> Written problem: Reproduce the records on the lines from the one holding "Where should I click to: Bookmark" through the one holding "point(208,172)", inclusive, swapping "icon" for "symbol" and leaving everything else unchanged.

> Given entries:
━━━━━━━━

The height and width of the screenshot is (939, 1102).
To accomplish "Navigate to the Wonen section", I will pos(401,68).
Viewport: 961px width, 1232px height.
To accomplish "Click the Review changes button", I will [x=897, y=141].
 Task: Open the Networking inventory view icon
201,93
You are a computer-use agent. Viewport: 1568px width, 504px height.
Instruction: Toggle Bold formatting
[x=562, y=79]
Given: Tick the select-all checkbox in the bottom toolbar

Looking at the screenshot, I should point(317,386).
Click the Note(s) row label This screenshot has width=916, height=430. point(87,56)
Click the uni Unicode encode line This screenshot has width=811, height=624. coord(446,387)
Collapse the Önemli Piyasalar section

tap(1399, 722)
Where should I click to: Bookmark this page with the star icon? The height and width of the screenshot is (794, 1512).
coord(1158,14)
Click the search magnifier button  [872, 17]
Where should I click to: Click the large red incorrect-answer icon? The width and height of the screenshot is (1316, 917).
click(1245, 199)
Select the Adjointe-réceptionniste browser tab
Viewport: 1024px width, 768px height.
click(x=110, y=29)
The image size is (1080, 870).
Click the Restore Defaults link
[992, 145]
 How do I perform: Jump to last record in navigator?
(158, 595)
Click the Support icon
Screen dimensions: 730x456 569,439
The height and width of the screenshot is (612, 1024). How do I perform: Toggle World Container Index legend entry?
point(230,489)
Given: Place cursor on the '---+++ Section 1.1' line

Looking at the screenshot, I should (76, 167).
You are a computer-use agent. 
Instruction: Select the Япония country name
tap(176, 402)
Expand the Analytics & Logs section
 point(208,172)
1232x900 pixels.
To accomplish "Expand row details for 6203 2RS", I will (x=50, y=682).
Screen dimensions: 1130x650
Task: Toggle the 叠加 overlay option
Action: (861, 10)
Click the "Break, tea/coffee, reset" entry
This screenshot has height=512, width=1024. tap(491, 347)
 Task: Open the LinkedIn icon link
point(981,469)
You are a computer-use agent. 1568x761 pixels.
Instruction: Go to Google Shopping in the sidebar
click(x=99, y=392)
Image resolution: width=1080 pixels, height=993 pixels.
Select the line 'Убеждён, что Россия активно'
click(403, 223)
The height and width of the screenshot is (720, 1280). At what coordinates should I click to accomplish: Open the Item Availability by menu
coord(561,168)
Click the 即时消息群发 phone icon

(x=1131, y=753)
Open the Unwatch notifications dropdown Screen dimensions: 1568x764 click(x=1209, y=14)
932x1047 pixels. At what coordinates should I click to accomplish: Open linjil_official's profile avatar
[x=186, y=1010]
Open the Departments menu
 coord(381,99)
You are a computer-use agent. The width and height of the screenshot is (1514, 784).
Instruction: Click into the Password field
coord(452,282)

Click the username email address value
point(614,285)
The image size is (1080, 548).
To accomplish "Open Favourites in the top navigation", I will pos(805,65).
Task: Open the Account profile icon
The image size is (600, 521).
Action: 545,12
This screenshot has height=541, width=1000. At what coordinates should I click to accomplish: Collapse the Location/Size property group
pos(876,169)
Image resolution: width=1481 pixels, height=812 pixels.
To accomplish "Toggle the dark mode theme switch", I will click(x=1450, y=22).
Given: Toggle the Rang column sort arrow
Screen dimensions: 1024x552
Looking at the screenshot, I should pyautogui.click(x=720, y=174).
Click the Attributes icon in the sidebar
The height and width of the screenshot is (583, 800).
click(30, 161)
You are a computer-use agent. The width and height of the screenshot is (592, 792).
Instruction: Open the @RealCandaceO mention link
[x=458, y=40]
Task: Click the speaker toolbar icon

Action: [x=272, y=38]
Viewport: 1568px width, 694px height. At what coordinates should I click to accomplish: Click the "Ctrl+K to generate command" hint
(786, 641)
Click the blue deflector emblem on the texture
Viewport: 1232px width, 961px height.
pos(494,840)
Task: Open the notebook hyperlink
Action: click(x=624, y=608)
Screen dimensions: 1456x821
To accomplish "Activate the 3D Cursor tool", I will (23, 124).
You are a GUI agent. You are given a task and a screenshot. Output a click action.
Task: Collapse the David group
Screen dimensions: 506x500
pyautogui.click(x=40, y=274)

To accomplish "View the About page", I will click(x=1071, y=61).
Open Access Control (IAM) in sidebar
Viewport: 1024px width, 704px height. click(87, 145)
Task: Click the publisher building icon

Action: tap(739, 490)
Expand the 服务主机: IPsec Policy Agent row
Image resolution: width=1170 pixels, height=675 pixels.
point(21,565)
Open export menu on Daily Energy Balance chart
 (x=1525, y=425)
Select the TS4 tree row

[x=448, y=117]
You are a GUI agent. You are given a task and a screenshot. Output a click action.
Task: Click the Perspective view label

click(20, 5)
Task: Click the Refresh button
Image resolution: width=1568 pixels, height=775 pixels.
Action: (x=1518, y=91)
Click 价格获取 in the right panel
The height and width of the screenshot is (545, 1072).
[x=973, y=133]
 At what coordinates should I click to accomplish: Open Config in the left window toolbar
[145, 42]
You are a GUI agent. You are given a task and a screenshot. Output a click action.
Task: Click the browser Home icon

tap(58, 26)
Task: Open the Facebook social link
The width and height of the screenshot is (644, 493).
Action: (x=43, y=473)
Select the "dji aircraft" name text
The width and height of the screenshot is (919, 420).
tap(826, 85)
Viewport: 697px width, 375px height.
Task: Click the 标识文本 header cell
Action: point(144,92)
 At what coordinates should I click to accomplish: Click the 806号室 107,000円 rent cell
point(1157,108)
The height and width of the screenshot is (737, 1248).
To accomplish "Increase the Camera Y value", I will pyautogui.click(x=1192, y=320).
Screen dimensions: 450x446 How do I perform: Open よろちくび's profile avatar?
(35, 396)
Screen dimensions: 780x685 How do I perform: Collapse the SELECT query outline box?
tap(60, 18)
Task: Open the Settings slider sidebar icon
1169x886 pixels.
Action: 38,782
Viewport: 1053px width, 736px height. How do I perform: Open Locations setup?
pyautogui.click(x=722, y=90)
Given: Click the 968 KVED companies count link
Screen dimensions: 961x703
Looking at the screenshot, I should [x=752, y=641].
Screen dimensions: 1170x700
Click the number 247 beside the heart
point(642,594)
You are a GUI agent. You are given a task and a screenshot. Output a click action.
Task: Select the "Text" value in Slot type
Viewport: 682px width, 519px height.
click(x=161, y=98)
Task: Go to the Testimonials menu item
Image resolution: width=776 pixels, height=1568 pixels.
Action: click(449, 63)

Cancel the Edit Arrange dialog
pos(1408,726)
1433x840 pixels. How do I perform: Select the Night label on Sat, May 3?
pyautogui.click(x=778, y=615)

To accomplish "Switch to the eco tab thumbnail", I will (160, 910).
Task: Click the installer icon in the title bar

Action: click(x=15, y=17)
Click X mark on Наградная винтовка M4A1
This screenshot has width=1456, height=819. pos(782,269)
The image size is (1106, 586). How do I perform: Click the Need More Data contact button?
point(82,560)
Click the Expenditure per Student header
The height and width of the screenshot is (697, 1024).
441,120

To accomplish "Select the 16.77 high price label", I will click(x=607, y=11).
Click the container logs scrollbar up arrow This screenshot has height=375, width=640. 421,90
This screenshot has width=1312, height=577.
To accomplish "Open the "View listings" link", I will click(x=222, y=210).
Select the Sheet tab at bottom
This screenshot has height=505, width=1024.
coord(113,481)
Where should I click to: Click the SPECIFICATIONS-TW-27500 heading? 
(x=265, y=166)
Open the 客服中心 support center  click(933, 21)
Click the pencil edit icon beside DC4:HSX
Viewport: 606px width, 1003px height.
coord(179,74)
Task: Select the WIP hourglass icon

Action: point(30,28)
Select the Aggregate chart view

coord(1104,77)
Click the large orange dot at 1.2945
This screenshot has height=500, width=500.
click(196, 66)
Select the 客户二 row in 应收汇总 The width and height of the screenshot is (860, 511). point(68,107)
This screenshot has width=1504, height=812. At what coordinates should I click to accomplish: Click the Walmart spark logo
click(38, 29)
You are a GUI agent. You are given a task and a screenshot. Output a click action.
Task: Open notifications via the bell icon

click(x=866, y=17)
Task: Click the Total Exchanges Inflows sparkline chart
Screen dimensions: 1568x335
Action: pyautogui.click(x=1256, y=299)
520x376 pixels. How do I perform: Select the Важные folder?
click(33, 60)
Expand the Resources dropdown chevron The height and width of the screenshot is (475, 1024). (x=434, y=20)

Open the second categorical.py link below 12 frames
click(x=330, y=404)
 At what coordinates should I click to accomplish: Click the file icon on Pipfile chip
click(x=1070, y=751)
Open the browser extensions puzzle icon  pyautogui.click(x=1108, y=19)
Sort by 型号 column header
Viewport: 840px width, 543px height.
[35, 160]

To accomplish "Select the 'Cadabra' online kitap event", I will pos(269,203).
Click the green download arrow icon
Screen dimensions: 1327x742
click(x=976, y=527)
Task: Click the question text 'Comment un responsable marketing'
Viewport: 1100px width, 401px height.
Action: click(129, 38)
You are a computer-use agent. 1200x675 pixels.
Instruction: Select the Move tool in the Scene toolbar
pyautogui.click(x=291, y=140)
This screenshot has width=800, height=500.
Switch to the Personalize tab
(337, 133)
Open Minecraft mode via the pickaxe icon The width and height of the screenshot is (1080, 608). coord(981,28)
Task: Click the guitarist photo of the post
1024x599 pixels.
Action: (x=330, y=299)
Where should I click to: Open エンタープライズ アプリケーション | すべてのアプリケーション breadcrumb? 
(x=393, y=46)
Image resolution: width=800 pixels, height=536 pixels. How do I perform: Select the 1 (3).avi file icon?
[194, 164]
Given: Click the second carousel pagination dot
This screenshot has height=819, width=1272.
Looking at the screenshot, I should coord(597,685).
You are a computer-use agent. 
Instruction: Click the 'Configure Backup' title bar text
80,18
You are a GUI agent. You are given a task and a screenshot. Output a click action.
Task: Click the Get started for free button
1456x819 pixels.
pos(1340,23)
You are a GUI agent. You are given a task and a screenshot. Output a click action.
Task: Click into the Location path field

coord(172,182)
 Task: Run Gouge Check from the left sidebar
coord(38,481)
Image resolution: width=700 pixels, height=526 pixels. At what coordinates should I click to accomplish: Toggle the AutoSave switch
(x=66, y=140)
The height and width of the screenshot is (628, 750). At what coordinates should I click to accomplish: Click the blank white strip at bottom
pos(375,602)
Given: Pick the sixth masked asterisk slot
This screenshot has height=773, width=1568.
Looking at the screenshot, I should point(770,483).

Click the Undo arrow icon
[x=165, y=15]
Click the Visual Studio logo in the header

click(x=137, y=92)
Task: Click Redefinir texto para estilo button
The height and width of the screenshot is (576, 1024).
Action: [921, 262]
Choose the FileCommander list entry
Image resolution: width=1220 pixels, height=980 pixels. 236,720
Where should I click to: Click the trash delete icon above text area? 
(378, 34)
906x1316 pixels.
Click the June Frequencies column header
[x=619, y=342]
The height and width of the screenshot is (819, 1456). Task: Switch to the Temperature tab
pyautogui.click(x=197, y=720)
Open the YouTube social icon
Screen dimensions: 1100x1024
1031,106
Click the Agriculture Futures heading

━━━━━━━━

> The solution:
Where should I click to: Bookmark this page with the star symbol? The height and width of the screenshot is (794, 1512).
coord(1158,14)
Click the search magnifier button  [872, 17]
Where should I click to: Click the large red incorrect-answer symbol? The width and height of the screenshot is (1316, 917).
click(1245, 199)
Select the Adjointe-réceptionniste browser tab
Viewport: 1024px width, 768px height.
click(x=110, y=29)
The image size is (1080, 870).
Click the Restore Defaults link
[992, 145]
 How do I perform: Jump to last record in navigator?
(158, 595)
Click the Support symbol
Screen dimensions: 730x456 569,439
The height and width of the screenshot is (612, 1024). How do I perform: Toggle World Container Index legend entry?
point(230,489)
Given: Place cursor on the '---+++ Section 1.1' line

Looking at the screenshot, I should (76, 167).
You are a computer-use agent. 
Instruction: Select the Япония country name
tap(176, 402)
Expand the Analytics & Logs section
 point(208,172)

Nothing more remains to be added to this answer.